#### Assigned task
Check each line of the listing below for the string "computer", then copy every line that has it.

#### Input

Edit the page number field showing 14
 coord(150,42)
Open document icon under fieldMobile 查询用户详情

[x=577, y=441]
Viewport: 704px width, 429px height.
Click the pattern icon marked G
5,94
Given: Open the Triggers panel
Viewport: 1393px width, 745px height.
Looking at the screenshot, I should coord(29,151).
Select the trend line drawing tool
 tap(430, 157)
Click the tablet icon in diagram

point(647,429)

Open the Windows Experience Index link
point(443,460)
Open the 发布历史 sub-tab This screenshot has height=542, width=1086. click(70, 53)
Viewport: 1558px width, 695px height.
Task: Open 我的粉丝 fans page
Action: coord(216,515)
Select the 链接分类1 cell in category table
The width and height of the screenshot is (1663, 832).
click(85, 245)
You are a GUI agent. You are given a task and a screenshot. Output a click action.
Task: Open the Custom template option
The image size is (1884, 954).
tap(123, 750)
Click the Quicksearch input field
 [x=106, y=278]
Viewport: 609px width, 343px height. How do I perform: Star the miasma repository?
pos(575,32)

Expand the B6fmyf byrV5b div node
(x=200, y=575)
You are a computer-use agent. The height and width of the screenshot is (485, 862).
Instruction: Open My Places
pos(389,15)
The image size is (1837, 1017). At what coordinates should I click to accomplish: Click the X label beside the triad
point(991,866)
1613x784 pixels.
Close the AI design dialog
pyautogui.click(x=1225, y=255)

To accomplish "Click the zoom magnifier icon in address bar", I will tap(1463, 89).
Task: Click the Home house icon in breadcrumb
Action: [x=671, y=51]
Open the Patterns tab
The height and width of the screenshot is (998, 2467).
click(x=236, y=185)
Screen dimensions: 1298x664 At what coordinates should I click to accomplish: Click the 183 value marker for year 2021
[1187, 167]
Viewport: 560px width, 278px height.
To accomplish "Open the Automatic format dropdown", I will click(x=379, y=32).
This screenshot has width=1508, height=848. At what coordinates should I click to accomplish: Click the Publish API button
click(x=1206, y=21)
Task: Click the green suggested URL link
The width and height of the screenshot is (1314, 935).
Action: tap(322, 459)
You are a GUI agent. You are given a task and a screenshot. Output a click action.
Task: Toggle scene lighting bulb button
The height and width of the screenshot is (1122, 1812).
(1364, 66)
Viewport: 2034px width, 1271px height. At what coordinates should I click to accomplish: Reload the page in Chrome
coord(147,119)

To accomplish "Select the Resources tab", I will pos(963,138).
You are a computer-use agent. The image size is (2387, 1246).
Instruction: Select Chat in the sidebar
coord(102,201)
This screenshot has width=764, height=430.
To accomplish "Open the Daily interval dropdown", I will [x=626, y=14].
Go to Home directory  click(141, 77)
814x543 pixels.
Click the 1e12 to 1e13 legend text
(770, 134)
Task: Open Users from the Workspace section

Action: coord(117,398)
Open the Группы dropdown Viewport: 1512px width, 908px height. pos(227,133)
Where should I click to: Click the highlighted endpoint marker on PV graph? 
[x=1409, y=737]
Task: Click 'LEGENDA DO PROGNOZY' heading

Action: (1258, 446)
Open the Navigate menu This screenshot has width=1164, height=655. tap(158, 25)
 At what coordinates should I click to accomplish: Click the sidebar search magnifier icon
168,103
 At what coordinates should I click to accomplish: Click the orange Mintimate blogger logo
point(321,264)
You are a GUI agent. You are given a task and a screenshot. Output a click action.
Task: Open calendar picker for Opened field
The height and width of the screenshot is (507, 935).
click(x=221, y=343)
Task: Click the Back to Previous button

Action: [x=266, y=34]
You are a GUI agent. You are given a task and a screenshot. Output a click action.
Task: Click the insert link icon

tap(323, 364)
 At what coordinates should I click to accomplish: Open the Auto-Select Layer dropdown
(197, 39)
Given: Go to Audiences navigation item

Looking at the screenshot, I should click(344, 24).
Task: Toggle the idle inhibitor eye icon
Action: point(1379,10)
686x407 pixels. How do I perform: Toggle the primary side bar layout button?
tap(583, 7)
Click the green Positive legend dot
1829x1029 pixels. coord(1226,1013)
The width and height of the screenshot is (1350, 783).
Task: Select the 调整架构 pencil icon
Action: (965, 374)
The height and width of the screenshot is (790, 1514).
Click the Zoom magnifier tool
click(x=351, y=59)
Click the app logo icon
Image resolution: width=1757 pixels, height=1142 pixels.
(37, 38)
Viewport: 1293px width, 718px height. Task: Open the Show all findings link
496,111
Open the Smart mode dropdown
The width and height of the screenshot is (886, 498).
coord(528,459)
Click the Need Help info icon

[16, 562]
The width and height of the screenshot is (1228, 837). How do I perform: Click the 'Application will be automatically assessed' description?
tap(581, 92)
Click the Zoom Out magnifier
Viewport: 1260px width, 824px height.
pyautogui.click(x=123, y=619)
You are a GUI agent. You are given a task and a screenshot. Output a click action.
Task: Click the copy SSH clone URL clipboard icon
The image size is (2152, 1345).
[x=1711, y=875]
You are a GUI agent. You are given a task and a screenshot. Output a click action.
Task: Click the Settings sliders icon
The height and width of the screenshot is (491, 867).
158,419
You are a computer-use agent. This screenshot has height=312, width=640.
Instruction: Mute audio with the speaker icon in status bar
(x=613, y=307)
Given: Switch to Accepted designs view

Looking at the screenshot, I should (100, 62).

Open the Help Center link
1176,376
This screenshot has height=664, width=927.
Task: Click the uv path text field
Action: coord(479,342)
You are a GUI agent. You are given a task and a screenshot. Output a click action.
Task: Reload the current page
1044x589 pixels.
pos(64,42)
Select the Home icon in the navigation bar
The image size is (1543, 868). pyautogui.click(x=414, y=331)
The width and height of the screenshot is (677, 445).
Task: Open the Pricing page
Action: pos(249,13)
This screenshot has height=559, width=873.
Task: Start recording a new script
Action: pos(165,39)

#### Answer to this exercise
You are a computer-use agent. The height and width of the screenshot is (485, 862).
You are a computer-use agent. The image size is (2387, 1246).
You are a computer-use agent. This screenshot has height=312, width=640.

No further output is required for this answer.